Наверное, он хотел, чтобы его улыбка была доброй, но она получилась немного жестокой.

— А почему не теперь? Садись и расслабься, Аманда. Ты вся напряжена, как заведенная пружина.

Я положила маску обратно в коробку. Дневник я покажу ему позже.

— Если вы не возражаете, я бы хотела пока оставить ее у себя. Может, она поможет мне что-нибудь вспомнить.

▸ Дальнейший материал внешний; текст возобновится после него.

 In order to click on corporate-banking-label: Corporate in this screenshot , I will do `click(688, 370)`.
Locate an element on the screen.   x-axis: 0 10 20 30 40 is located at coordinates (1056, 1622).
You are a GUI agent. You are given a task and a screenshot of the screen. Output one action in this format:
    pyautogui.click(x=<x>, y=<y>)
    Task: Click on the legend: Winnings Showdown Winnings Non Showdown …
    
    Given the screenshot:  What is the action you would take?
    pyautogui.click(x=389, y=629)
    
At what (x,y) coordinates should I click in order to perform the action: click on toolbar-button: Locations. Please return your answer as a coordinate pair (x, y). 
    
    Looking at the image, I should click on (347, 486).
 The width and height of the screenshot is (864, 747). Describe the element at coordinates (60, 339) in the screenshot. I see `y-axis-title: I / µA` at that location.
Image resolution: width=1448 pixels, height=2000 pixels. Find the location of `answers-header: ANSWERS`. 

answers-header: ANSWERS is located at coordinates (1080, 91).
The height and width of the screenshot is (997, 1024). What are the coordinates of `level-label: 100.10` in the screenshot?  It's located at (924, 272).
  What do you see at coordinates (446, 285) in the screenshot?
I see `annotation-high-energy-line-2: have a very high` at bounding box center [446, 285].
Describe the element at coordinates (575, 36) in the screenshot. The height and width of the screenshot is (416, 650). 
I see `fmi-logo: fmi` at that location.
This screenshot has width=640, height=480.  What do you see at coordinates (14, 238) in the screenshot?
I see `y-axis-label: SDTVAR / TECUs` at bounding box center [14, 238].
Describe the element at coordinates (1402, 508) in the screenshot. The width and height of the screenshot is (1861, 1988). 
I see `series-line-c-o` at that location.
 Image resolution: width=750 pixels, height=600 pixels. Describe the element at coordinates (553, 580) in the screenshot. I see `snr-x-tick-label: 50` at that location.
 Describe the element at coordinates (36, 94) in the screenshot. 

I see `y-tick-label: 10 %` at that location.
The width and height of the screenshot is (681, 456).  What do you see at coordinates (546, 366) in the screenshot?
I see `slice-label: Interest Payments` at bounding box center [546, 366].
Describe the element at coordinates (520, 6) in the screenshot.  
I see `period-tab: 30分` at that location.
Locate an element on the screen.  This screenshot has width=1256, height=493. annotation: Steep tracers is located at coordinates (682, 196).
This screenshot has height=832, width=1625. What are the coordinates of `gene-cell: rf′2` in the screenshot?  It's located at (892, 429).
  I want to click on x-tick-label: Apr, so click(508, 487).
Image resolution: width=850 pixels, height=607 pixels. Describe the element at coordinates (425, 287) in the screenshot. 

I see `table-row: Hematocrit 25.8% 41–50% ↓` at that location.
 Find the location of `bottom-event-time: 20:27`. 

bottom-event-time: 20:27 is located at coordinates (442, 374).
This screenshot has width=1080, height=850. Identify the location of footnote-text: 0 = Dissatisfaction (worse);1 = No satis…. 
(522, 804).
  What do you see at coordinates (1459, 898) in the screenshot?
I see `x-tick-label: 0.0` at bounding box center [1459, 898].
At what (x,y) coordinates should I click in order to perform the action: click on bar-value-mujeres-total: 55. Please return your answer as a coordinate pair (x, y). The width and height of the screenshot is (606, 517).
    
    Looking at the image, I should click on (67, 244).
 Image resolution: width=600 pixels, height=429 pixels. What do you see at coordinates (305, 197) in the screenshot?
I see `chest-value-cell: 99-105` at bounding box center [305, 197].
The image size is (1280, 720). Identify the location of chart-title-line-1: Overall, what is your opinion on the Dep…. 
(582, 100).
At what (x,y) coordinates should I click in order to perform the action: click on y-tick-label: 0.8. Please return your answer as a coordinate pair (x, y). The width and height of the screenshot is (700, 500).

— Оставь пока, — сказал он. Я села на стул напротив Хуана в ожидании. Несколько секунд он сидел в задумчивости, и в опущенных уголках его рта читалась печаль. Он закрыл глаза, и когда начал говорить, так и не открыл их.

— Ты, наверное, знаешь, что в тот день я не пошел на пикник. Когда Гэвин привел тебя обратно, Кэти уже сообщила мне обо всем, что случилось. Я был болен, и она не позволила мне пойти на то место, хотя ей самой пришлось это сделать. Я сидел здесь в комнате и горевал, потому что потерял свою дочь при таких ужасных обстоятельствах и потерял также своего приемного сына. Гэвин привел тебя ко мне. Ты была бледна и больше не плакала, хотя на твоих щеках были видны следы слез. Ты сидела у меня на колене, склонившись головой мне на сердце, и мы пытались утешить друг друга. Ты помнишь что-нибудь?

Я, как и Хуан, закрыла глаза и постаралась разбудить свою память. Помнила ли я сильные руки, обхватившие меня, и большое, сильное сердце, удары которого я чувствовала тогда своей щекой? Эта картина казалась мне очень реальной, но я не знала, было ли это памятью.